Arabs and stereotypes

· Popular culture

When OJ Simpson was arrested for the murder of his wife, Time very controversially ran a picture on their cover of the legendary football player with a darkened face. They received a lot of flak for this because people drew racist connotations from it. The implication was that Simpson was obeying the darker instincts of the black race, in keeping with the colour of his skin. This is obviously a racist thought and, in a way, stereotypical.
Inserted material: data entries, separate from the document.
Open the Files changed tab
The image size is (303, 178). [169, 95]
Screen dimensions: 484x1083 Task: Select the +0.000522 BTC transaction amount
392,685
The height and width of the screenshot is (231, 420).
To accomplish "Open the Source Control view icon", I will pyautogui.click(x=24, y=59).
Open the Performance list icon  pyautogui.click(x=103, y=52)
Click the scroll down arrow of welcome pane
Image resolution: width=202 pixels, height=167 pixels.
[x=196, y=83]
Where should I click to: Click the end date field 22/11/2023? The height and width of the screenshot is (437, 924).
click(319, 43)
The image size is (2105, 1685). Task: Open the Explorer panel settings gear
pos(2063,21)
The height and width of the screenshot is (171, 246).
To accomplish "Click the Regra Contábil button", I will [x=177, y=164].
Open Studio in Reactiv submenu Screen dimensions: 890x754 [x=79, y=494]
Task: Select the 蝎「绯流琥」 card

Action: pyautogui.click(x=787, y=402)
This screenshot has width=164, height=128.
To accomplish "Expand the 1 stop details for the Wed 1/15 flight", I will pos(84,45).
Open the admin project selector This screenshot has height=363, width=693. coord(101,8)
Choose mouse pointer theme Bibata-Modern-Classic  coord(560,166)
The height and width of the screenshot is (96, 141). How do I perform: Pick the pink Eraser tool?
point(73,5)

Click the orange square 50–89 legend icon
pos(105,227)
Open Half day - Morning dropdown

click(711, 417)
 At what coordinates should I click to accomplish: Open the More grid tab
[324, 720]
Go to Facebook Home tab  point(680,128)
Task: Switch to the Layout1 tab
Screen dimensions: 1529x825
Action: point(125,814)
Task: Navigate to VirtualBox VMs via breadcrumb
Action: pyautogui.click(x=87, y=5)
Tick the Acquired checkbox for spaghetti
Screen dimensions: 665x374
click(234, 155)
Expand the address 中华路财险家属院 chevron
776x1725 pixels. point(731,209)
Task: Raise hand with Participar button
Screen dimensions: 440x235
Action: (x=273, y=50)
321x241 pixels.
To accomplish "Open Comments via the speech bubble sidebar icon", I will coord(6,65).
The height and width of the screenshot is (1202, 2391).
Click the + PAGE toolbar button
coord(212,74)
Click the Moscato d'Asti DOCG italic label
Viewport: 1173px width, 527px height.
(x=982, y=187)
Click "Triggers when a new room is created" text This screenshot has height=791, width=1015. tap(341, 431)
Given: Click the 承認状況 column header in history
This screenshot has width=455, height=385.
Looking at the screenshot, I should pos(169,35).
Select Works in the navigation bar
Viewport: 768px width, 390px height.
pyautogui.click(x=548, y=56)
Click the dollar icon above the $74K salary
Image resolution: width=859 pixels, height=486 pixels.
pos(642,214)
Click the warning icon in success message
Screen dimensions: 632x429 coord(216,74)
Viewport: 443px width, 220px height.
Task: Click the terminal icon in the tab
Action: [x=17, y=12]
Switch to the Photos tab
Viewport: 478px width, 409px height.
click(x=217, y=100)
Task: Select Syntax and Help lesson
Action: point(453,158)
That happened in 1994. But we still see stereotypical, racist behaviour on the part of the media all the time. In a recent article on the Illuminati and their control of media messages, found at, I wrote about how Hollywood movies routinely depict Arabs as little more than swarthy animals. They do not offer a nuanced variety of Arabs, depicting some one way and others another way, which of course is reality. Instead, they act like Mohammed Atta, Osama bin Laden, Khalid Sheikh Mohammed, represent the entirety of the Arabic race.


The media does not, however, engage in this type of stereotypical behaviour for terrorists who are white. Timothy McVeigh, anyone? The weird fact is that I can only think of McVeigh’s example to represent what I am talking about because of the lack of media coverage of white terrorists. I can name Mohammed Atta and Khalid Sheikh Mohammed because of the constant mention of them in the media.


Racism affects coverage of stories on an even more subtle level. If a black child disappears, he or she does not receive the same blanket media coverage that would accompany the vanishing of a Caucasian child, with blue eyes, for example. If it were an Arab child missing, and a white Canadian child missing at the same time, guess which one would receive the most coverage?


I watch daytime soap operas and I remember reading years ago that whenever a particular soap opera magazine put African Americans on the cover, sales went down significantly. I find this hard to believe, given that the black audience for soaps like Young and the Restless is very high. I’m sure they buy magazines! But even assuming this is true from a commercial perspective, society as a whole needs to do what is necessary to reflect the diversity of the country as a whole. Maybe if more African Americans were on the cover, they would sell more. Or maybe they are aware of the racist attitude of some of the media, and choose to spend their money elsewhere.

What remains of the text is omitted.